From the Guidelines
Enoxaparin is a type of low molecular weight heparin (LMWH), which is distinct from unfractionated heparin (UFH) due to its smaller molecular size and balanced anti-Xa and anti-IIa activity. According to the 2014 AHA/ACC guideline for the management of patients with non-ST-elevation acute coronary syndromes 1, LMWHs like enoxaparin have several advantages over UFH, including less platelet activation and no requirement for routine monitoring of anticoagulant activity.

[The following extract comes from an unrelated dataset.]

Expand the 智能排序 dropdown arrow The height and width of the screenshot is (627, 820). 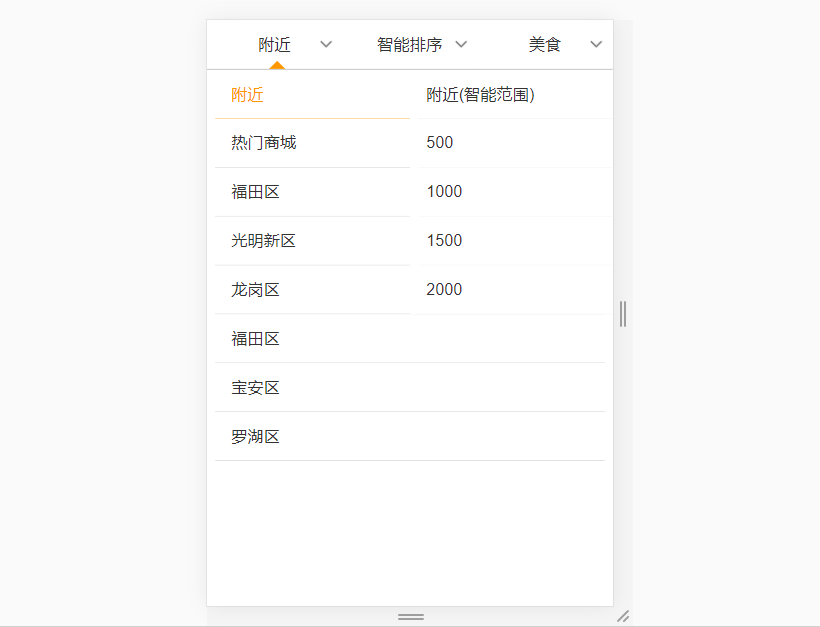click(x=461, y=45)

The key characteristics of enoxaparin include:
- Molecular weight approximately one third that of UFH
- Balanced anti-Xa and anti-IIa activity
- Readily absorbed after subcutaneous administration
- Less platelet activation compared to UFH
- No requirement for routine monitoring of anticoagulant activity 1
In clinical practice, enoxaparin is commonly used to prevent and treat deep vein thrombosis, pulmonary embolism, and in certain cardiac conditions, with a typical dose of 1 mg/kg SC every 12 hours for NSTE-ACS, and an initial intravenous loading dose of 30 mg in selected patients 1. However, in patients with impaired renal function (CrCl <30 mL per minute), the dose should be reduced to 1 mg/kg SC once daily, and strong consideration should be given to UFH as an alternative 1.
Overall, enoxaparin offers a predictable dose response, requires less monitoring, and can be administered subcutaneously, making it a convenient and effective anticoagulant option in various clinical settings, as supported by studies such as the ESSENCE and SYNERGY trials 1.
From the Research
Definition and Classification of Enoxaparin
- Enoxaparin is a low-molecular-weight heparin (LMWH) 2, 3, 4.
- It is derived from unfractionated heparin and has a lower average molecular weight of approximately 4500 daltons compared to heparin's 12,000-15,000 daltons 3.
Comparison with Unfractionated Heparin
- Enoxaparin has several advantages over unfractionated heparin, including a more predictable anticoagulant effect and easier administration 3, 4, 5.
- Enoxaparin does not form a complex with antithrombin III and thrombin as extensively as heparin, but has similar anti-Xa activity 3.
- Studies have shown that enoxaparin is more effective in suppressing ongoing thrombosis in vivo than unfractionated heparin in patients with venous thromboembolism 6.
Clinical Use of Enoxaparin
- Enoxaparin is used to prevent and treat venous thromboembolism, as well as in patients with acute coronary syndromes 2, 3, 5.
- It has been shown to be safe and effective in these conditions, with similar efficacy and safety to unfractionated heparin in some cases 2, 5.
- Enoxaparin may have a lower incidence of bleeding complications compared to unfractionated heparin, although it can cause minor bleeding such as ecchymoses at injection sites 5.